Houston

Texas Education Agency Will Take Control of Houston ISD in June After Weeks of Speculation

With 76 schools and an enrollment of nearly 200,000 students, Houston ISD will now be the largest district the agency has taken over since 2000

AP

The Texas Education Agency is moving forward with a takeover of the state’s largest school district making it the largest district takeover since 2000.

The Texas Tribune reported after weeks of speculation and a prolonged legal battle, the Texas Education Agency on Wednesday confirmed it’s removing Houston Independent School District’s democratically elected school board and superintendent, effectively putting the state in charge.

TEA Commissioner Mike Morath sent a letter to the Houston ISD Board of Trustees Wednesday morning after meeting with Houston-area state lawmakers at the capitol, notifying them of the agency’s intent.

“The goal here is to let what is great about Houston continue to be great, but where there are places where students have for far too long gone without the sort of structure of support that they need,” Morath told KPRC 2 News. “The system of Houston ISD seems to allow campuses to go many, many years without seeing performance.”

The TEA will appoint a “board of managers” and replace Superintendent Millard House II and the current school board after June 1. The move is in response to years of poor academic outcomes at a single high school in the district, which TEA Commissioner Mike Morath said requires his agency to either close that campus or appoint a new board to oversee the district.

“Even with a delay of three full years caused by legal proceedings, systemic problems in Houston ISD continue to impact students most in need of our collective support,” Morath wrote in a letter to district leaders Wednesday.

The managers will have the powers and duties of the elected board and must live inside the boundaries of HISD. Current board members will temporarily lose authority but will be invited to serve in an advisory capacity.

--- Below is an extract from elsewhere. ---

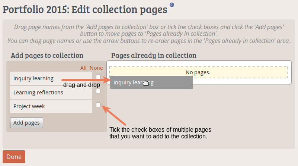Select all pages with the All link
The width and height of the screenshot is (298, 166).
[83, 68]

School board elections will continue.

The state’s takeover attempt started in 2019 after seven consecutive unacceptable ratings at HISD’s Wheatley High School and 50 HISD schools receiving D or F grades.

While Morath acknowledged the district has gotten better and there have been improvements since then, he said the law requires him to act.

Under current state law, the TEA commissioner, who is appointed by the governor, has to take action when a campus has five consecutive years of unacceptable ratings. The law allows only two remedies: closing a campus or appointing a board of managers.

When the TEA attempted to take over in 2019, HISD sued to stop the intervention. After years of court action, the Supreme Court of Texas issued a mandate and reversed a lower court’s ruling that blocked the takeover and gave the TEA the green light to move forward under the authority currently offered by state law.

Documents first reported by The Texas Tribune on Tuesday night show the agency had been getting ready to appoint new leaders. Before taking down the documents from its website, the agency posted job applications for the new board of managers, which would replace the current school board.

Houston ISD, with 76 schools and an enrollment of nearly 200,000 students, will now be the largest district the agency has taken over since 2000, when it first placed a board of managers to oversee a struggling school district.

The TEA commissioner decides how long the board is in place. Usually, these sorts of takeovers last two to six years.

The Texas Tribune and KPRC contributed to this report.